A leitura deve ser um processo ativo


Ler é um hobby e demanda um gasto enérgico do leitor. O leitor que simplesmente bota as mãos em Omeros e começa a ler de maneira fortuita, vai se deparar com um poema meio sem graça, sem magia ou grandes feitos, um triângulo amoroso ordinário e personagens aleatórios pipocando nas páginas aqui e acolá. Vai ser difícil encontrar algo proveitoso em Omeros, aquele que lê apenas por obrigação e muito provavelmente seria um livro que eu teria abandonado em outra época. Porém, naquele momento, eu estava muito interessado em entender o porquê dele ter sido tão importante a ponto de ser lembrado entre os grandes livros da humanidade e garantir um Nobel para seu autor. Ler Omeros foi o terceiro momento na minha caminhada de leitor.


Omeros é uma obra sobre identidade nacional. Na época eu tinha me comprometido à ler os principais livros de cada país, então criei uma lista com livros fundamentais de várias nações — Gente Independente (Islândia), Os Frutos da Terra (Suécia), Sobre Heróis e Tumbas (Argentina), entre outros — e Omeros estava nessa lista. Eu não pretendia apenas "viajar", mas queria conhecer e entender um pouco da vida em outros locais do planeta. Eu queria sentir como é a realidade para outras pessoas inseridas em narrativas distintas.
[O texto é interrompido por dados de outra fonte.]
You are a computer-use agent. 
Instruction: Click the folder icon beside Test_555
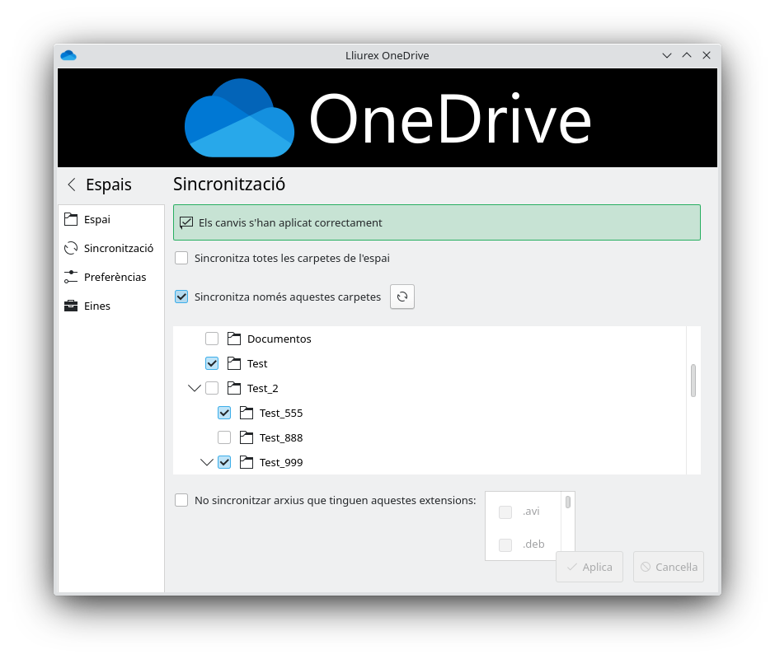247,413
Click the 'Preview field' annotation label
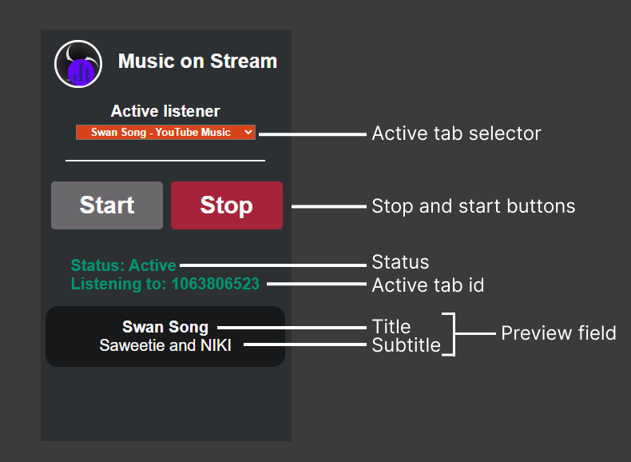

Por mais agradáveis que sejam, as histórias de pescadores contidas nas páginas do livro são a princípio banais e não são autoexplicativas com relação ao seu impacto e influência. Por isso um passo importante foi pesquisar o significado do título. É muito mais simples ler um livro sem dar importância para seu nome, na maioria das vezes os títulos são explícitos, mas e quando seu significado não é tão claro? — porque To Kill a Mockinbird recebeu esse nome? — Não é nenhum segredo que Omeros é uma referência à Homero, autor de A Ilíada e Odisséia, mas é apenas em posse dessa informação que o leitor é capaz de perceber que os personagens de Derek Walcott foram nomeados em homenagem aos famigerados personagens da mitologia grega. Agora as preocupações cotidianas da ilha ganham ares mais míticos: os participantes do triangulo amoroso, Aquiles, Heitor e Helena, deixam de ser meros cidadãos comuns e ecoam aqueles heróis gregos que também guerrearam por causa de outra Helena; montanhas e fontes vulcânicas espelham o Olimpo e o Tártaro; a labuta daqueles que ganham a vida no mar, remetem aos Argonautas ou outros guerreiros que precisaram singrar o Mediterrâneo. Todo aquele cotidiano flerta com as jornadas épicas da mitologia grega e a vida comum se torna uma repaginação de uma história lendária.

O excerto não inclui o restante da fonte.